Your assignment: From the entries below, copy every line that holds the word "target".

Records for this task:
/---

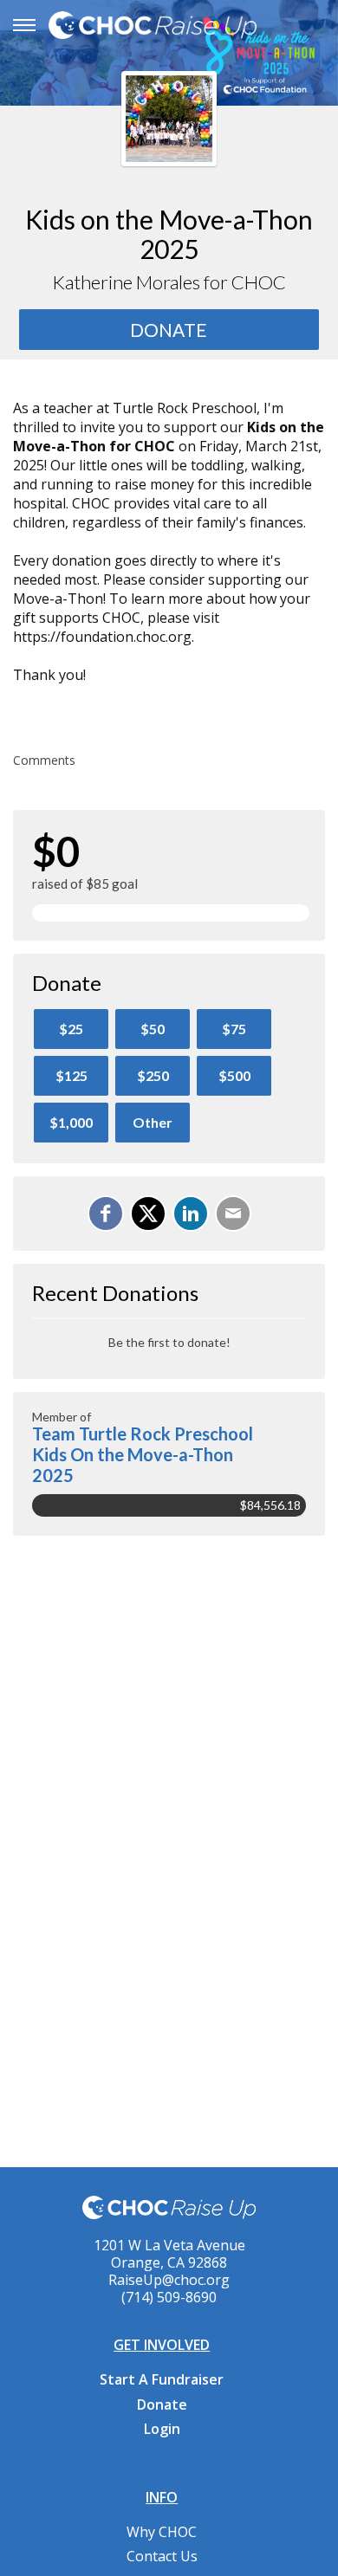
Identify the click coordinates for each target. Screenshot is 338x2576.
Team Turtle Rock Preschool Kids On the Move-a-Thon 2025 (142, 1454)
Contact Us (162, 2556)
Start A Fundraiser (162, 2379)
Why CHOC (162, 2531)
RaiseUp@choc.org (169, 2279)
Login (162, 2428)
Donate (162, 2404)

\---
/---

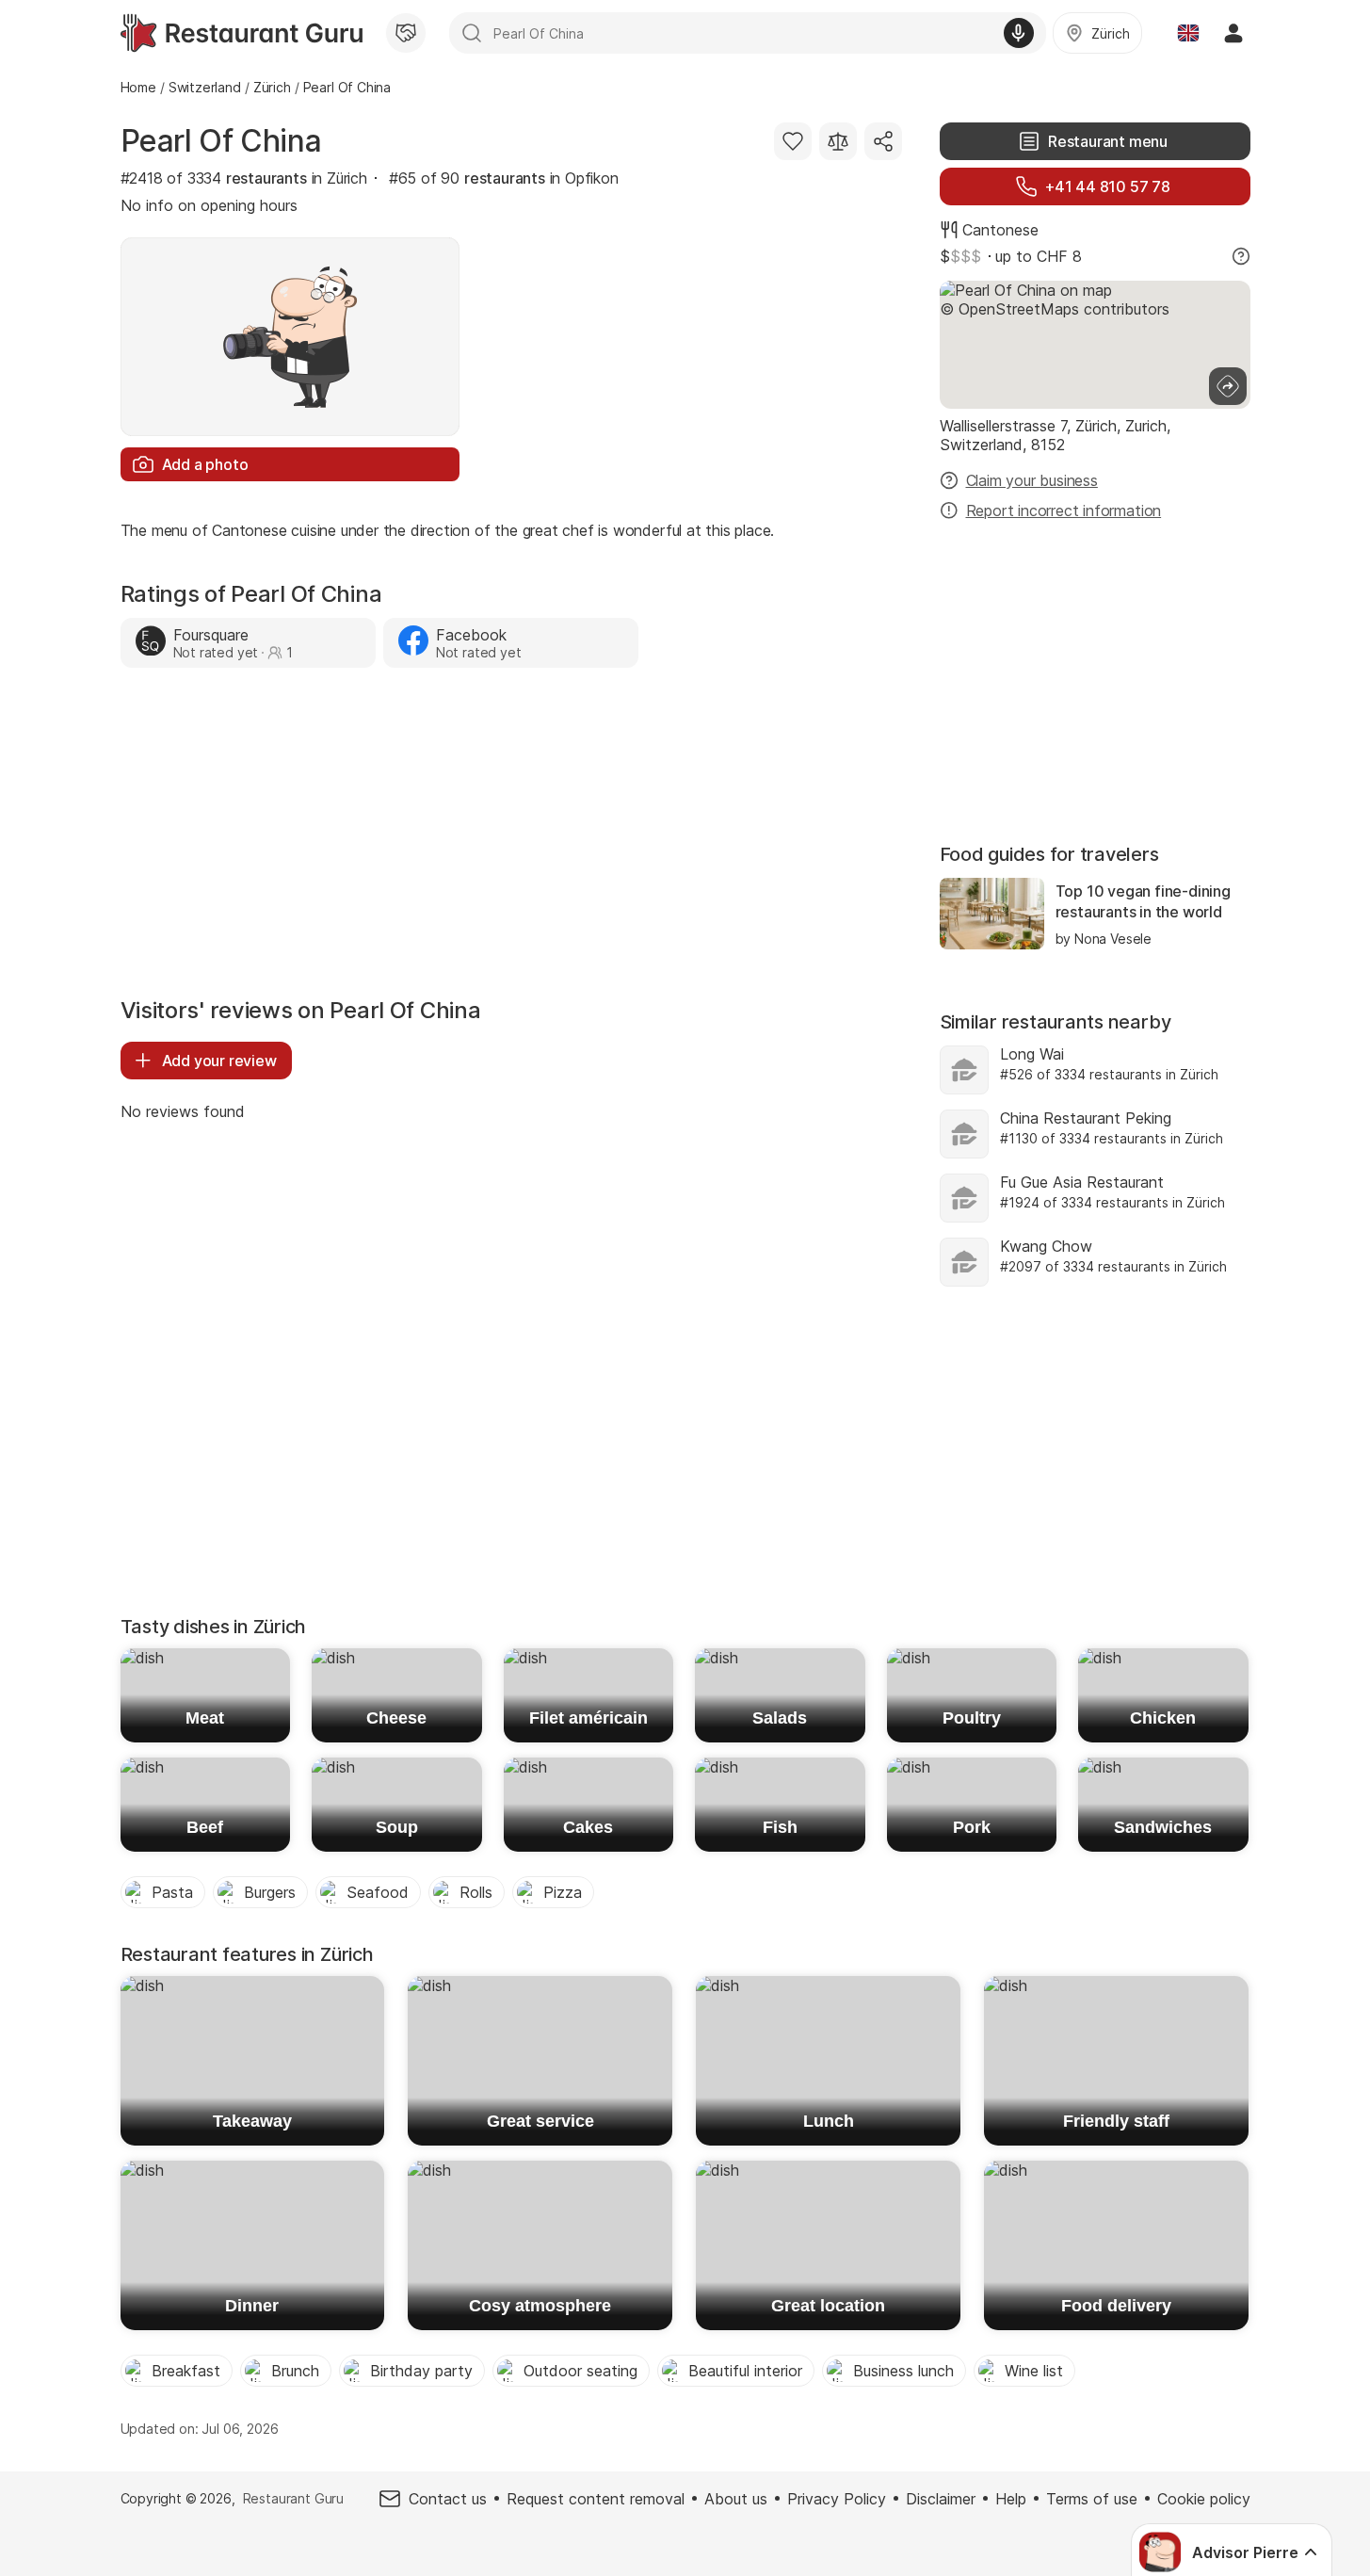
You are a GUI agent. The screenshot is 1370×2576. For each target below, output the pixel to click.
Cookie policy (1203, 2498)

\---

Output:
Identify the click coordinates for each target. Screenshot is 338x2576.
You are a GUI agent. The screenshot is 1370×2576. For each target below, output the pixel to click.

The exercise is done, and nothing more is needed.